WHAT NEEDS TO BE DONE: Every entry, from first to last, is to be written out exactly.

PROVIDED DATA:
##########
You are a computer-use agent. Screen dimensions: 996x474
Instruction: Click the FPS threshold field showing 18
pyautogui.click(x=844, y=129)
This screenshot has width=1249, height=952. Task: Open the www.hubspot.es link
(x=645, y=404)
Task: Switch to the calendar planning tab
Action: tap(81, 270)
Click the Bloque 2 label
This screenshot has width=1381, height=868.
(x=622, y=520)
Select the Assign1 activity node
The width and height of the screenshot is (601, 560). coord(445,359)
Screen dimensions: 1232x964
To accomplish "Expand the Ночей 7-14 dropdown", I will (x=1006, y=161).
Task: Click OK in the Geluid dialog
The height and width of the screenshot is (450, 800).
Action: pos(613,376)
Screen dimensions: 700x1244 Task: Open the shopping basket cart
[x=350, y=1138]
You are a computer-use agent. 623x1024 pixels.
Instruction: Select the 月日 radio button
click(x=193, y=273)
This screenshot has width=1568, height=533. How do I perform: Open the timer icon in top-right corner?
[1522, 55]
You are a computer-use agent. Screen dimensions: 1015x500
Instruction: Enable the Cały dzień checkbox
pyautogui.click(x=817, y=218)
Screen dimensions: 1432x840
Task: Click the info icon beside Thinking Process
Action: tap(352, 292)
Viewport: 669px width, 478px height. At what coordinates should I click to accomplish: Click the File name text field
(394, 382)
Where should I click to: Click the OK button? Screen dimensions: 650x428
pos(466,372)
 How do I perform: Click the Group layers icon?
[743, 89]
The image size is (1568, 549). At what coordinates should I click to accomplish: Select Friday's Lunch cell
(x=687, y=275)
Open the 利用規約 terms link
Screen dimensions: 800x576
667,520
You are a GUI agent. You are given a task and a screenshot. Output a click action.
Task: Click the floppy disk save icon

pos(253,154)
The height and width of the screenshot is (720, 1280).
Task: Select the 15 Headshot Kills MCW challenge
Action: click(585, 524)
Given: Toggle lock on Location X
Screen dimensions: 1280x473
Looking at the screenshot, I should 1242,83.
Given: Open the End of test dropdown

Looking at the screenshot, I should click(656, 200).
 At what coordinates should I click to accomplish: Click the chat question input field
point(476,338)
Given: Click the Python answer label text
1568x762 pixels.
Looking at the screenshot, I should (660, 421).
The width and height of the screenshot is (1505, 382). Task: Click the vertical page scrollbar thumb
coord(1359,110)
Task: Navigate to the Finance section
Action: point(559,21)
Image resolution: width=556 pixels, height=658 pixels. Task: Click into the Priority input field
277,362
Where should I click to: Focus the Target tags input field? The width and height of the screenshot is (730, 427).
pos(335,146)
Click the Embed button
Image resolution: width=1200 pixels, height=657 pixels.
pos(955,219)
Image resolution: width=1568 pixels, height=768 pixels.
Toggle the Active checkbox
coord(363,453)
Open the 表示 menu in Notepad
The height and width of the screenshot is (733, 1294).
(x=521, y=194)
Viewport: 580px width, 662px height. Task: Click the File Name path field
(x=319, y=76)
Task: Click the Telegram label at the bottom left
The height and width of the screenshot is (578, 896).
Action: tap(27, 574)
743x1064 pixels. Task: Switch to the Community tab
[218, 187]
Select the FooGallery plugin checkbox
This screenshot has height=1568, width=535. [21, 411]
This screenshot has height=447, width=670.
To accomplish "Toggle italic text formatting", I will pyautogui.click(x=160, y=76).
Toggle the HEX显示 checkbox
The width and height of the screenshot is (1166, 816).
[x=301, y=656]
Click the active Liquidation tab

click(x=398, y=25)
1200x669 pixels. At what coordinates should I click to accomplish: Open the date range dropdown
##########
SOLUTION TO THE EXERCISE:
You are a computer-use agent. Screen dimensions: 996x474
Instruction: Click the FPS threshold field showing 18
pyautogui.click(x=844, y=129)
This screenshot has width=1249, height=952. Task: Open the www.hubspot.es link
(x=645, y=404)
Task: Switch to the calendar planning tab
Action: tap(81, 270)
Click the Bloque 2 label
This screenshot has width=1381, height=868.
(x=622, y=520)
Select the Assign1 activity node
The width and height of the screenshot is (601, 560). coord(445,359)
Screen dimensions: 1232x964
To accomplish "Expand the Ночей 7-14 dropdown", I will (x=1006, y=161).
Task: Click OK in the Geluid dialog
The height and width of the screenshot is (450, 800).
Action: pos(613,376)
Screen dimensions: 700x1244 Task: Open the shopping basket cart
[x=350, y=1138]
You are a computer-use agent. 623x1024 pixels.
Instruction: Select the 月日 radio button
click(x=193, y=273)
This screenshot has width=1568, height=533. How do I perform: Open the timer icon in top-right corner?
[1522, 55]
You are a computer-use agent. Screen dimensions: 1015x500
Instruction: Enable the Cały dzień checkbox
pyautogui.click(x=817, y=218)
Screen dimensions: 1432x840
Task: Click the info icon beside Thinking Process
Action: tap(352, 292)
Viewport: 669px width, 478px height. At what coordinates should I click to accomplish: Click the File name text field
(394, 382)
Where should I click to: Click the OK button? Screen dimensions: 650x428
pos(466,372)
 How do I perform: Click the Group layers icon?
[743, 89]
The image size is (1568, 549). At what coordinates should I click to accomplish: Select Friday's Lunch cell
(x=687, y=275)
Open the 利用規約 terms link
Screen dimensions: 800x576
667,520
You are a GUI agent. You are given a task and a screenshot. Output a click action.
Task: Click the floppy disk save icon

pos(253,154)
The height and width of the screenshot is (720, 1280).
Task: Select the 15 Headshot Kills MCW challenge
Action: click(585, 524)
Given: Toggle lock on Location X
Screen dimensions: 1280x473
Looking at the screenshot, I should 1242,83.
Given: Open the End of test dropdown

Looking at the screenshot, I should click(656, 200).
 At what coordinates should I click to accomplish: Click the chat question input field
point(476,338)
Given: Click the Python answer label text
1568x762 pixels.
Looking at the screenshot, I should (660, 421).
The width and height of the screenshot is (1505, 382). Task: Click the vertical page scrollbar thumb
coord(1359,110)
Task: Navigate to the Finance section
Action: point(559,21)
Image resolution: width=556 pixels, height=658 pixels. Task: Click into the Priority input field
277,362
Where should I click to: Focus the Target tags input field? The width and height of the screenshot is (730, 427).
pos(335,146)
Click the Embed button
Image resolution: width=1200 pixels, height=657 pixels.
pos(955,219)
Image resolution: width=1568 pixels, height=768 pixels.
Toggle the Active checkbox
coord(363,453)
Open the 表示 menu in Notepad
The height and width of the screenshot is (733, 1294).
(x=521, y=194)
Viewport: 580px width, 662px height. Task: Click the File Name path field
(x=319, y=76)
Task: Click the Telegram label at the bottom left
The height and width of the screenshot is (578, 896).
Action: tap(27, 574)
743x1064 pixels. Task: Switch to the Community tab
[218, 187]
Select the FooGallery plugin checkbox
This screenshot has height=1568, width=535. [21, 411]
This screenshot has height=447, width=670.
To accomplish "Toggle italic text formatting", I will pyautogui.click(x=160, y=76).
Toggle the HEX显示 checkbox
The width and height of the screenshot is (1166, 816).
[x=301, y=656]
Click the active Liquidation tab

click(x=398, y=25)
1200x669 pixels. At what coordinates should I click to accomplish: Open the date range dropdown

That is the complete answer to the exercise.